HOW TO COMPLETE THIS TASK: The result should hold only the lines from the one with "Task: Set WebRTC option to 替代" through the final line of the data below, transcribed exactly, pictures left out.

..............................

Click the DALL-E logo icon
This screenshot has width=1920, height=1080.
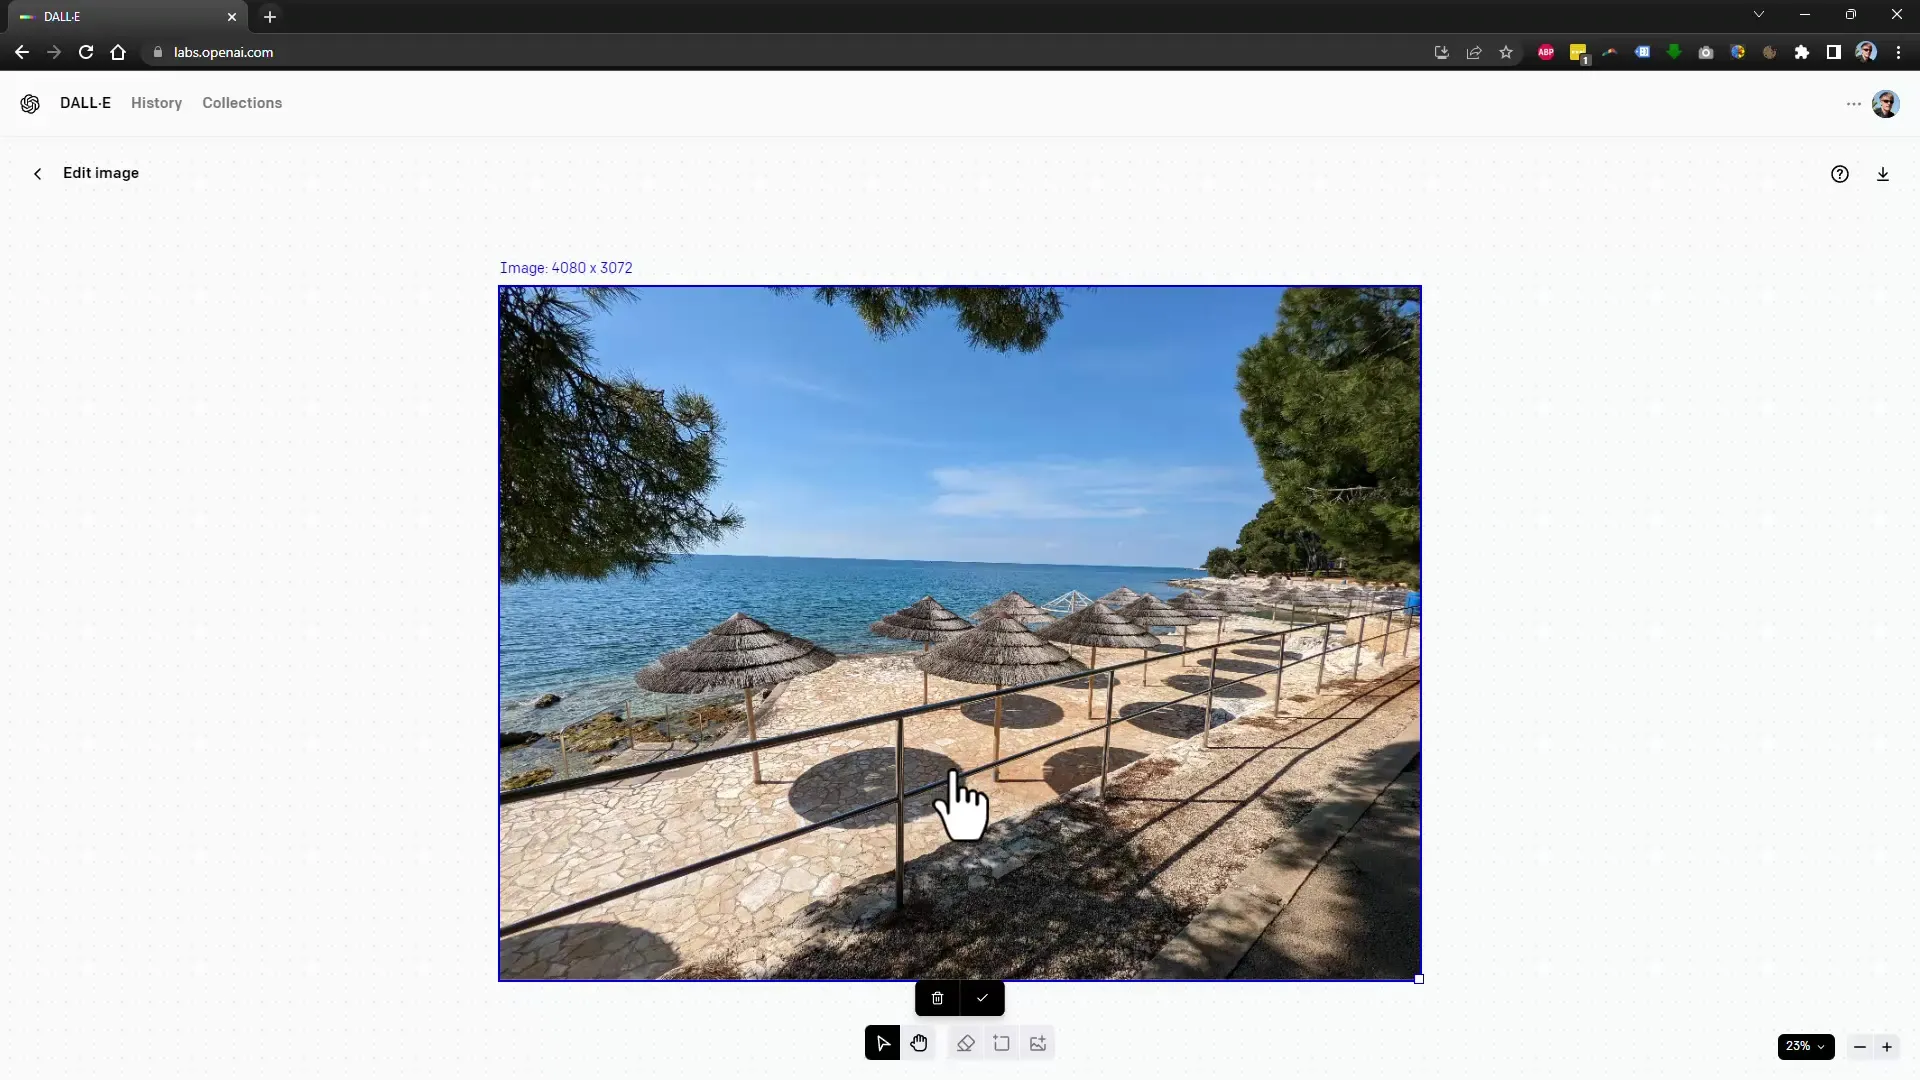30,103
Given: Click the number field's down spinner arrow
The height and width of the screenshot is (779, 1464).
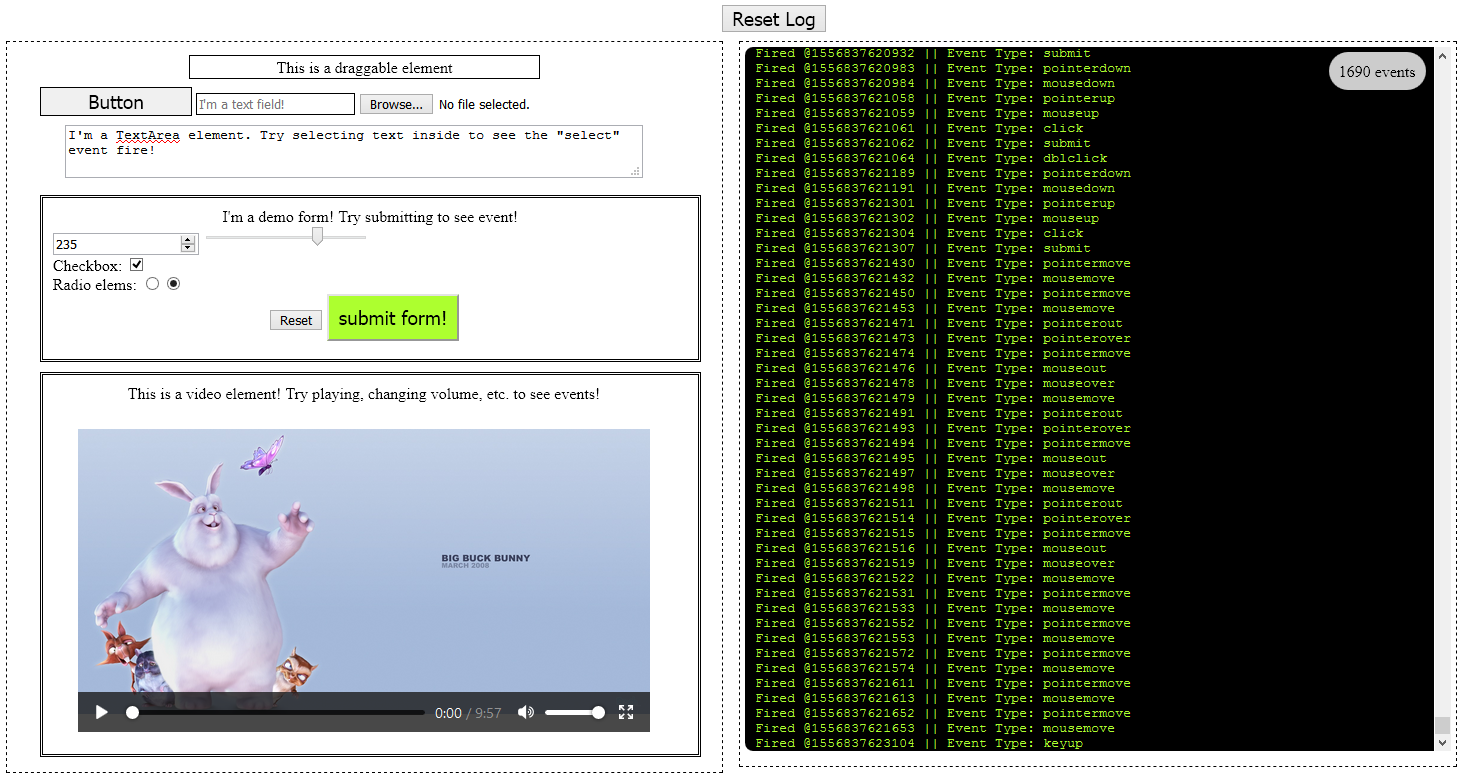Looking at the screenshot, I should coord(188,248).
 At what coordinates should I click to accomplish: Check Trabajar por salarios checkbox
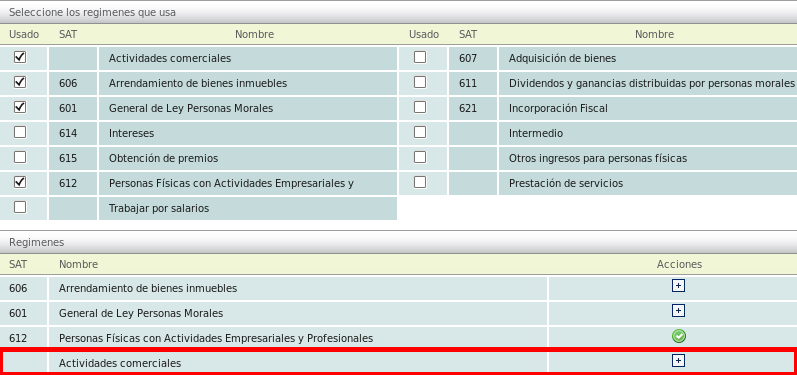20,207
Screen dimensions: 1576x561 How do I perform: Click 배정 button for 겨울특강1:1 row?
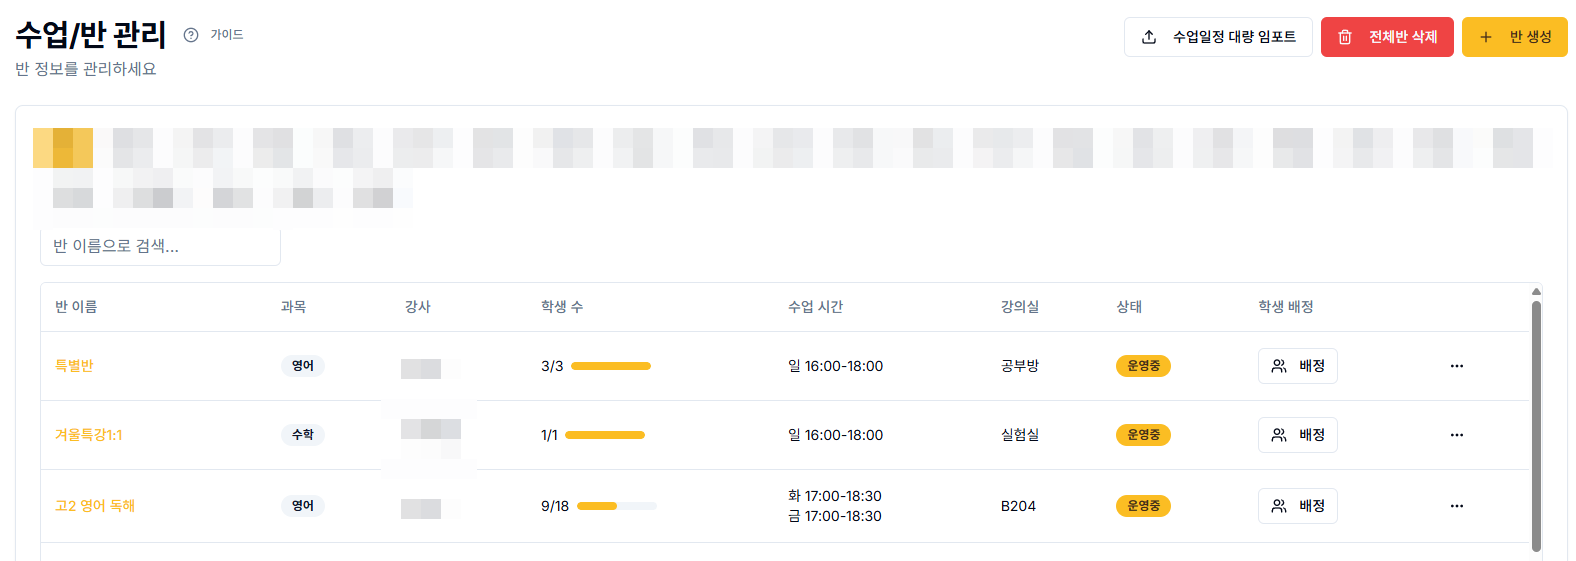point(1297,435)

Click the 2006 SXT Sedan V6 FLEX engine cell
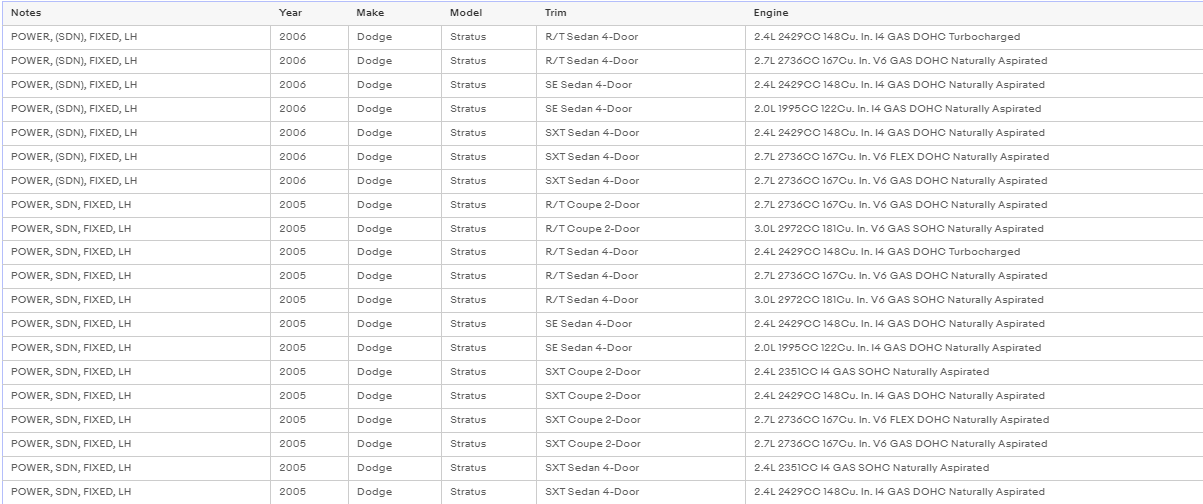[x=973, y=157]
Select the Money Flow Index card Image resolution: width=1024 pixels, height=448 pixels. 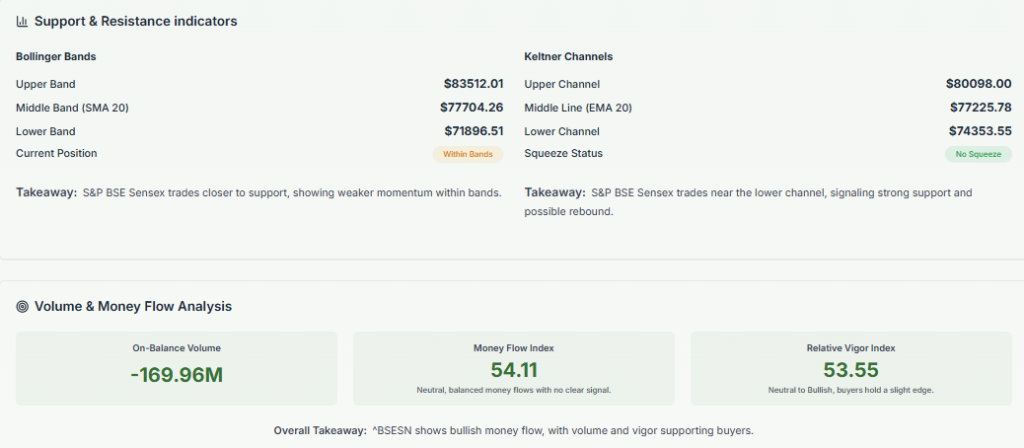coord(513,369)
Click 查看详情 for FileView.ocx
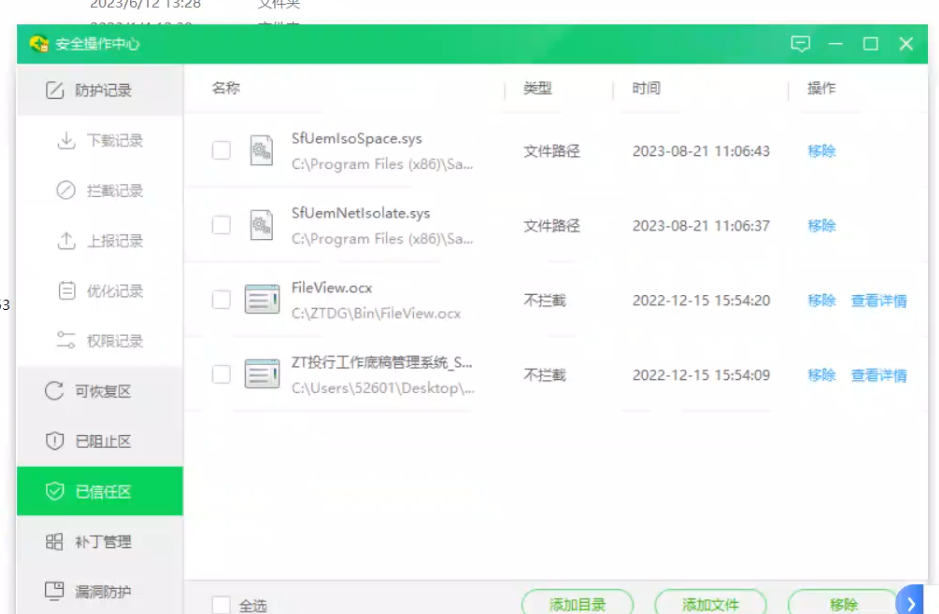Image resolution: width=939 pixels, height=614 pixels. click(x=878, y=301)
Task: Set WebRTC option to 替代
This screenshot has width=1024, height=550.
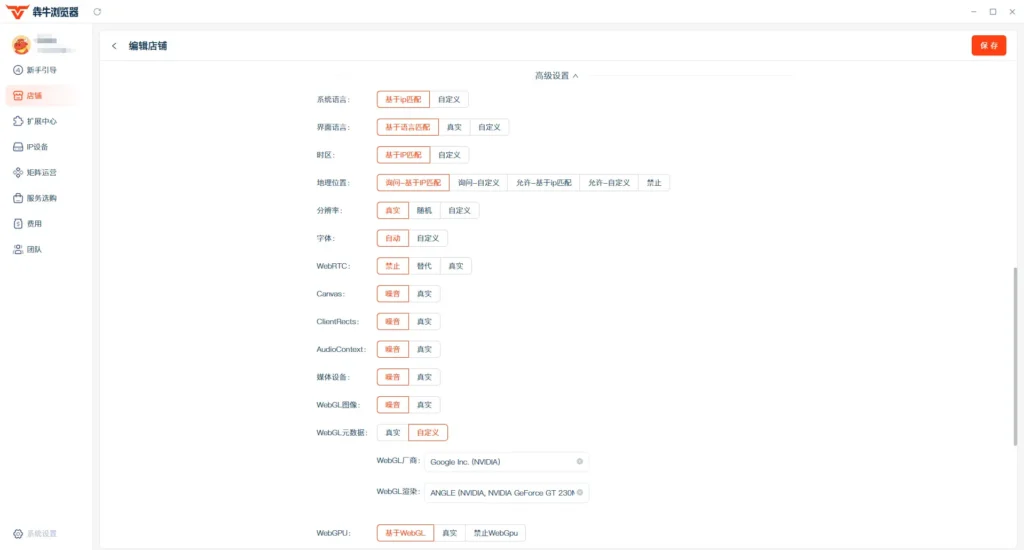Action: tap(424, 266)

..............................

RESULT FOR THIS EXERCISE:
Task: Set WebRTC option to 替代
This screenshot has width=1024, height=550.
Action: tap(424, 266)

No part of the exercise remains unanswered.